The Blue Paper admitted that the chief source of this falling confidence in the government was that people’s incomes were lagging behind GDP growth, inflation and housing prices, as well as the lack of a functional social security system and the widening gap between rich and poor.

 

The central bank report also found that popular satisfaction with consumer prices had fallen to its lowest level since 1999, with 74 percent of people believing prices were “unreasonably high” and 76 percent regarding housing prices as “too high”.

 

There are already signs of a rebellious sentiment developing in sections of the working class. Little reported by the international media, workers have staged strikes to try to win higher wages. A Chinese labour rights group told the South China Morning Post that at least three strikes had taken place in Shenzhen in Guangdong province, prior to the staging of the Asian Games there. Police intervened to break up two of the strikes—one on October 26 at a Shenzhen Ricoh Elemex plant, which manufactures quartz watches, the other at the Sanyo Huaqiang in Longhua district, on November 12.

 

A workers’ representative from the Honda auto parts plant in Foshan, where workers launched a two-week strike last year, told the South China Morning Post that while his basic wage had been increased from 995 yuan a month to 1,300 after the strike, price rises had already eroded these gains. “Rent has shot up to 300 yuan for a shared apartment,” he said. “Food, plus energy bills and mobile phone, total as much as 1,000 yuan. I have to deprive myself of all sorts of entertainment to save a couple of hundred a month to take home during the Lunar New Year.”

 

The day before Hu’s visit to Beijing’s poor, the minimum wage in the capital—the de-facto basic salary for millions of migrant workers—was suddenly lifted by 20 percent to 1,160 yuan ($US172) a month. The move was aimed at placating discontent, but will have little impact.

 

The average minimum wage paid to the 200 million migrant workers across China is around 1,500 yuan.
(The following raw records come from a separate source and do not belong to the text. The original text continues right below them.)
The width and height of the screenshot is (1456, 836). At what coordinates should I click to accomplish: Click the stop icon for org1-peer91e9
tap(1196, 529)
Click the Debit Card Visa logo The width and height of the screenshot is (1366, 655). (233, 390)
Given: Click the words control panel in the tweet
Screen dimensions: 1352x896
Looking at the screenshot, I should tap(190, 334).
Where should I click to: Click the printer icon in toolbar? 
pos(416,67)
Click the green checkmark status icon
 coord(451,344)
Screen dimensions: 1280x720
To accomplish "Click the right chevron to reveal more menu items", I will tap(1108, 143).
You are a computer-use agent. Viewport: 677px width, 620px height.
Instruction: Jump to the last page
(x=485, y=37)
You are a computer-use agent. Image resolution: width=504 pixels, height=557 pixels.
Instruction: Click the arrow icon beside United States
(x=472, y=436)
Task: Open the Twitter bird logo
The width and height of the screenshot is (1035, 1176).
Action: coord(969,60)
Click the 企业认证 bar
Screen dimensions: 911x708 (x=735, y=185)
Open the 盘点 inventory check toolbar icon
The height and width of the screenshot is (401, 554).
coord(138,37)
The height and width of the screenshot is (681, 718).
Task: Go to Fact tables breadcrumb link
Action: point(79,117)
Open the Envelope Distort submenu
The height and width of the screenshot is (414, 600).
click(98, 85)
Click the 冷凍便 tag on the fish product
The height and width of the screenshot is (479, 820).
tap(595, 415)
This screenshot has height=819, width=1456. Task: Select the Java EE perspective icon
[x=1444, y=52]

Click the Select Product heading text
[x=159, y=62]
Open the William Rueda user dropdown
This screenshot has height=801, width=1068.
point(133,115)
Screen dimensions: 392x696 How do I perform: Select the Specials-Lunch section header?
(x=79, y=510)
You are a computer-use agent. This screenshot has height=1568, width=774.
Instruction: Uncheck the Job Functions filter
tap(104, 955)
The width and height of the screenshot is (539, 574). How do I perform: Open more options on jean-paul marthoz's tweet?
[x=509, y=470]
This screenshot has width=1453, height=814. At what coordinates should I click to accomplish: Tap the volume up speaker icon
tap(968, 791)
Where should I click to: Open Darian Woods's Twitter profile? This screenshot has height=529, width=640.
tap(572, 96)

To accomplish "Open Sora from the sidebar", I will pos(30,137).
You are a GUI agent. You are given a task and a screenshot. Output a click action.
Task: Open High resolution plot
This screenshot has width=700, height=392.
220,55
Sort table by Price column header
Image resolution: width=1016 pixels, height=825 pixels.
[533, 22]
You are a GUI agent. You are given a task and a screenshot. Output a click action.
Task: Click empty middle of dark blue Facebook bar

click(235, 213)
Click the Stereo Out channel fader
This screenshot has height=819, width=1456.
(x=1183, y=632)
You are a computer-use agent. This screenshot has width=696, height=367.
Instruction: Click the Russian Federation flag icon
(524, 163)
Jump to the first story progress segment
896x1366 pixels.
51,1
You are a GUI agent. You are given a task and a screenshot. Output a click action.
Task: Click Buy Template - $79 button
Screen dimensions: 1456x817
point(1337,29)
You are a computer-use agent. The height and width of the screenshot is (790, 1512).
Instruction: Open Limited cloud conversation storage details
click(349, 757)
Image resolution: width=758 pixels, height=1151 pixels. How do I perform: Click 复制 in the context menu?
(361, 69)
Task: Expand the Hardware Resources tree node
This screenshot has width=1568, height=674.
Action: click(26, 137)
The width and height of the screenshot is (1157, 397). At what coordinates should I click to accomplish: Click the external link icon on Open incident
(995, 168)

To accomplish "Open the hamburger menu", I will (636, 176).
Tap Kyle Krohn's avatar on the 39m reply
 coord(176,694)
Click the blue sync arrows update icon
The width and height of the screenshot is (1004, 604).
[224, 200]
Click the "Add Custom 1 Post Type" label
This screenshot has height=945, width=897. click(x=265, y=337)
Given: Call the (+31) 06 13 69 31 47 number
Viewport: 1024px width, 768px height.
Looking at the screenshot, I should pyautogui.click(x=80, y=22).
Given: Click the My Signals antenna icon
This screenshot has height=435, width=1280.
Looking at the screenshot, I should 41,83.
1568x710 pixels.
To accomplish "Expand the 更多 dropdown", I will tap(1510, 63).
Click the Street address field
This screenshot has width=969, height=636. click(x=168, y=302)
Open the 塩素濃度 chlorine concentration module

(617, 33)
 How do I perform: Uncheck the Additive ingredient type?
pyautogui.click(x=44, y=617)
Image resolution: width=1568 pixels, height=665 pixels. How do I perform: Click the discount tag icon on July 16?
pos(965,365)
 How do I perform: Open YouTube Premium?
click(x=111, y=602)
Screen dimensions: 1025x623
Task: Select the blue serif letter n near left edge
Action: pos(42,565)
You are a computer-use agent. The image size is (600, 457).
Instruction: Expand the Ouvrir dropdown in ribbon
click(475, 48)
A Hong Kong Polytechnic University professor Pun Ngai warned that even if workers’ wages were lifted by as much as 30 percent, “it is not enough for them to make a living in the cities”. Pun predicted that more intense labour unrest and strikes would occur in 2011.

 

Little in the way of wage rises can or will be made. Beijing’s response to inflation has been to tighten the supply of credit and increase interest rates over the past two months, thereby slowing economic growth. At the same time, the ongoing turmoil in Europe—China’s largest export market—and weak consumer demand in the US mean that the country’s manufacturing sector is struggling with overcapacity. Liu Mingkang, chairman of the China Banking Regulatory Commission, warned in December that “there is overcapacity for most industrial goods in the Chinese market and it’s impossible for upstream inflation to be transmitted downstream.”

 

In other words, manufacturers are unable to pass on higher costs in the form of higher prices, thus leaving them little room to grant wage rises to workers whose living standards are being eroded by inflation.

 

Behind the rhetoric of Premier Wen and President Hu, and their public display of concern for the plight of ordinary people, lies their growing fear that the regime is on a collision course with the working class.